The chip technology provider became the latest company in the semiconductor industry to report weak quarterly revenue and profit forecasts due to global trade tensions, and its shares fell more than 10% in premarket trading on Thursday.
Earlier, customers including Apple and peer Advanced Micro Devices said that comprehensive U.S. tariffs and tighter restrictions on the export of advanced semiconductors to China will bring additional costs.
Arm CEO Rene Haas told Reuters that the lower-than-expected performance guidance was due to a large licensing deal that may not be completed in the first fiscal quarter.
Unlike chip designers such as Nvidia and Advanced Micro Devices, the UK-based company makes money through licensing agreements for its intellectual property and royalties collected on each chip that uses its technology.

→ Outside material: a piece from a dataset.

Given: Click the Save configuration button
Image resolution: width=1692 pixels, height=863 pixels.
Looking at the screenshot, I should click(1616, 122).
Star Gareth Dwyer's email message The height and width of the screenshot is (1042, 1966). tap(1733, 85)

“Royalties may face tariff-driven end-demand headwinds, but this will be partially offset by Arm’s strong pricing/royalty rate inflation,” Citigroup analysts said in a report.
Arm’s chip architecture is widely used in smartphones and data center industries. The company forecast first-quarter revenue of between $1 billion and $1.1 billion, with the midpoint below the expected $1.1 billion. Fourth-quarter revenue was slightly above expectations.

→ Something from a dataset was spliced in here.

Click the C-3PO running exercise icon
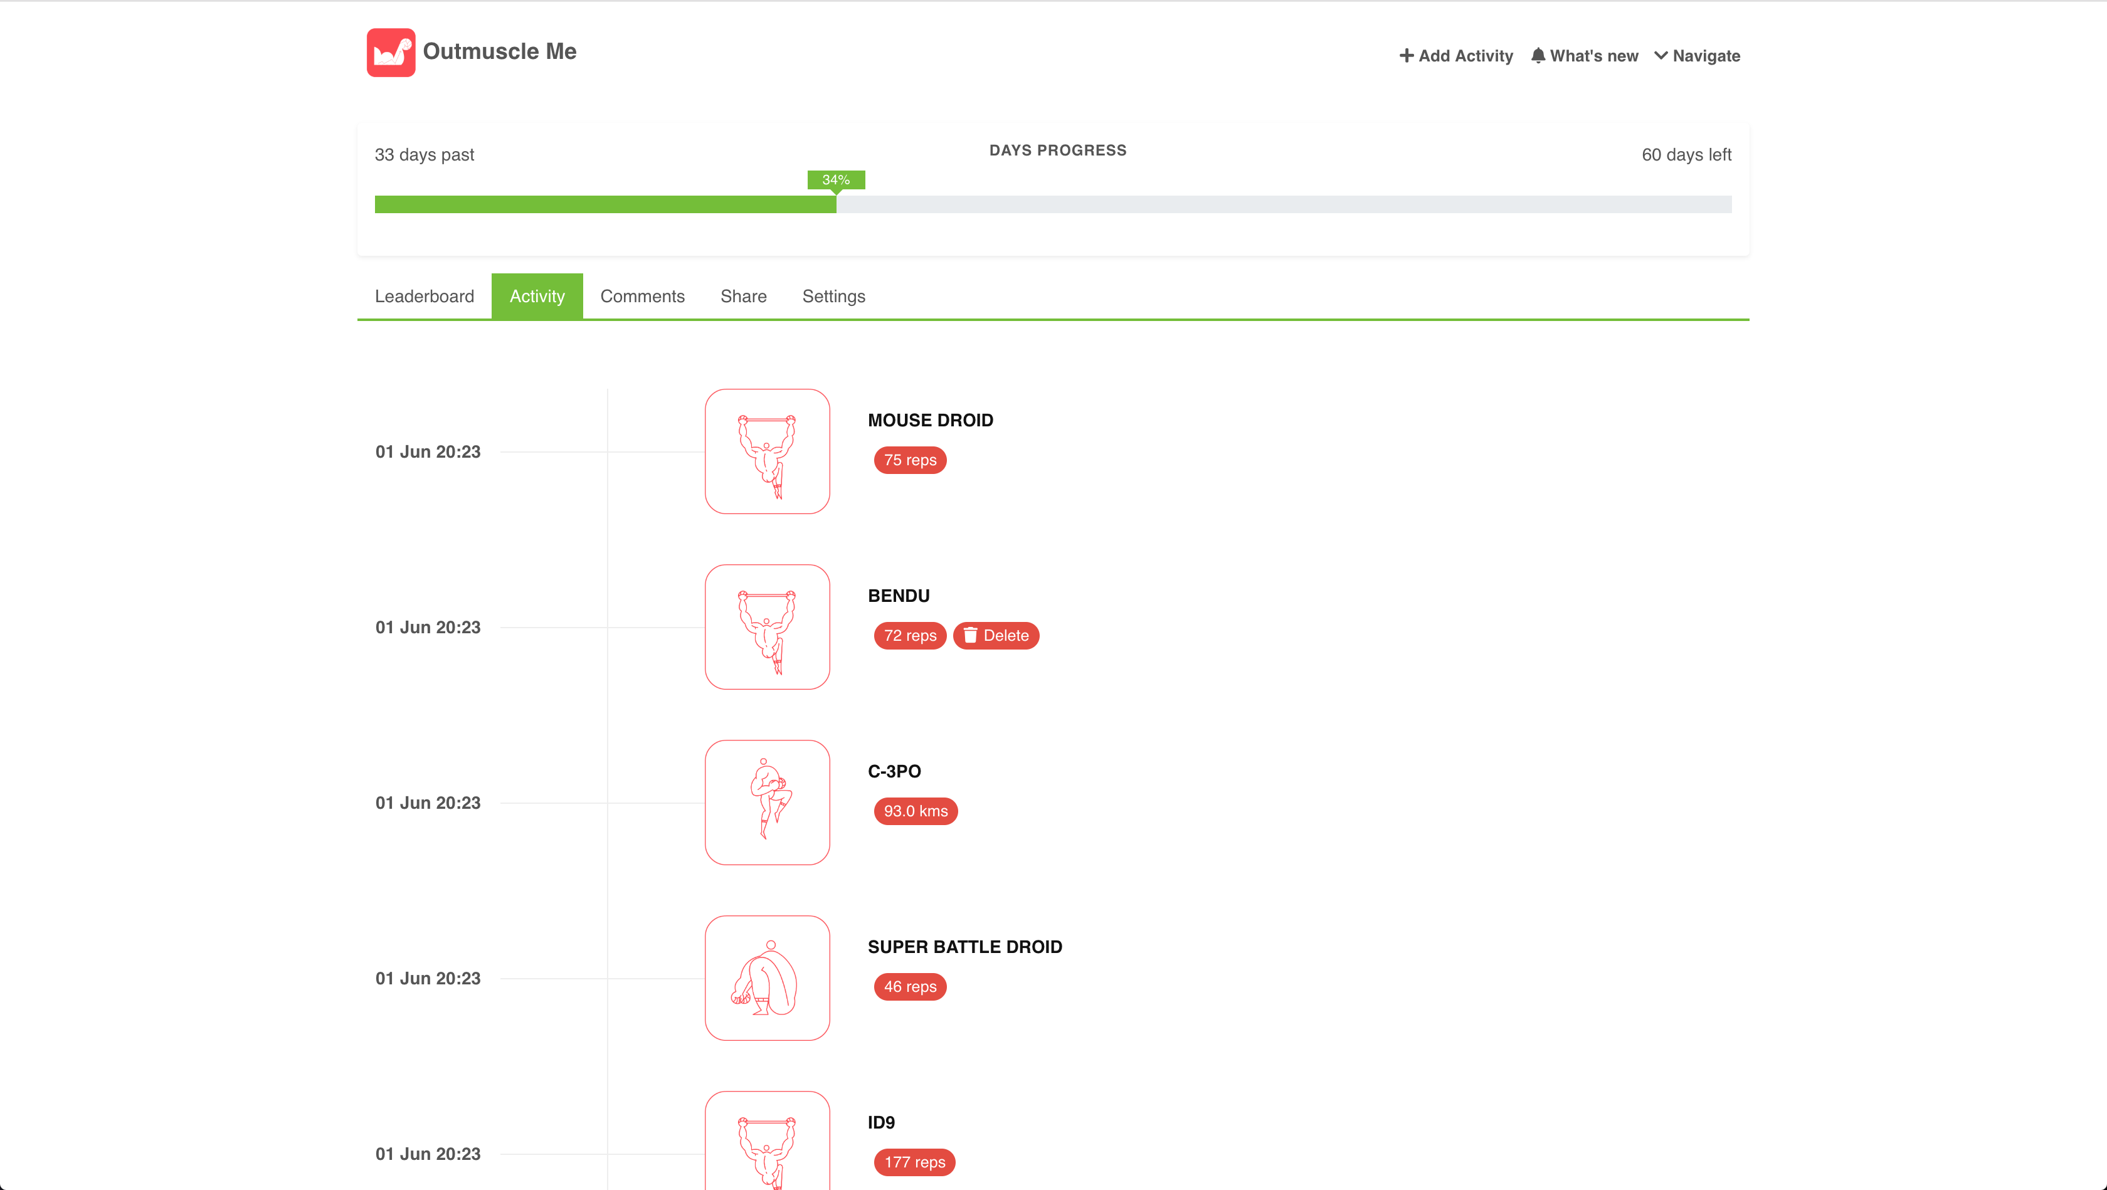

Counterpoint Research said in April that it expects the smartphone market to decline this year due to economic uncertainty caused by tariffs.

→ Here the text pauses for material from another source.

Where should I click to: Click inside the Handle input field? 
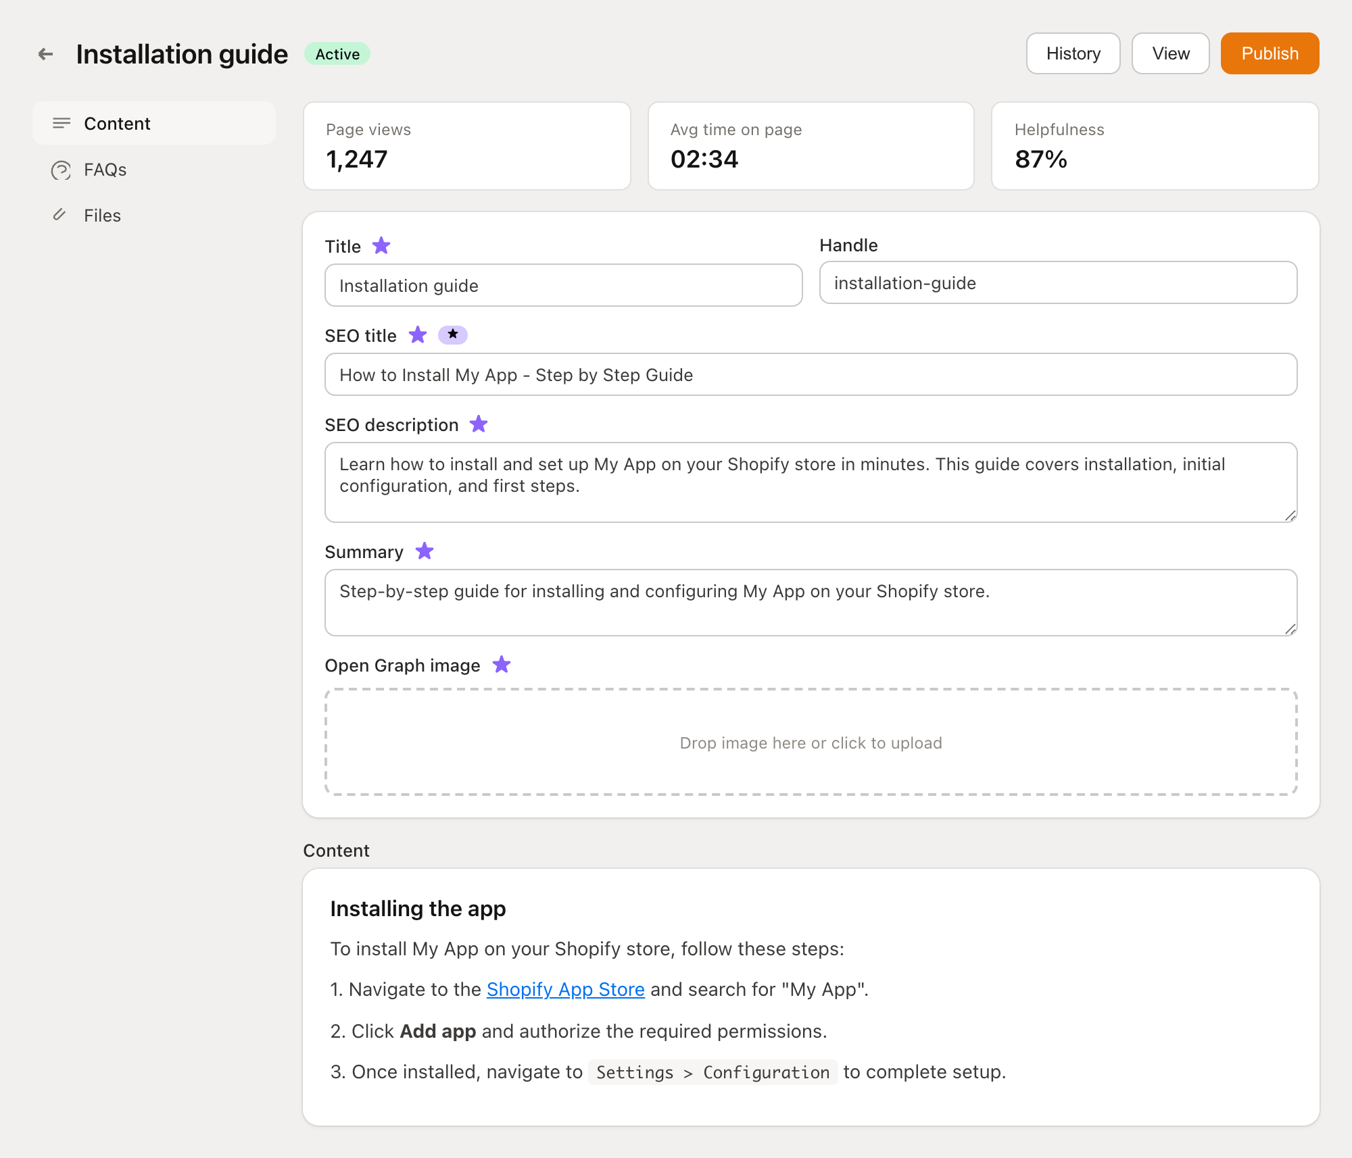1057,283
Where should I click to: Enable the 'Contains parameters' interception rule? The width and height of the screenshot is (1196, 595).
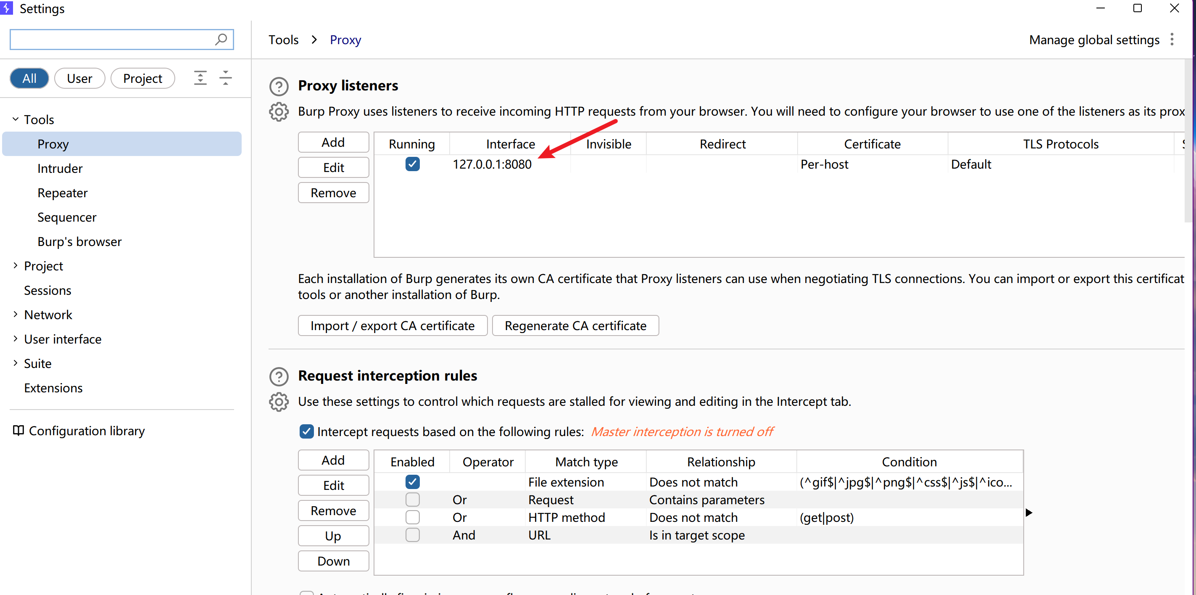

“We remain focused on the LT (long-term) story, but caution that higher consumer exposure makes the company particularly vulnerable to macro impacts,” said Barclays analysts.
At least three brokerages cut their price targets on the stock after the results, with the median falling to $144.5, according to data compiled by the London Stock Exchange.
ARM shares trade at 58.76 times its earnings estimates for the next 12 months, while Nvidia trades at 24.49 and AMD trades at 20.96.
ARM has risen nearly 1% so far this year, while Nvidia and AMD have fallen nearly 13% and 17%, respectively, over the same period.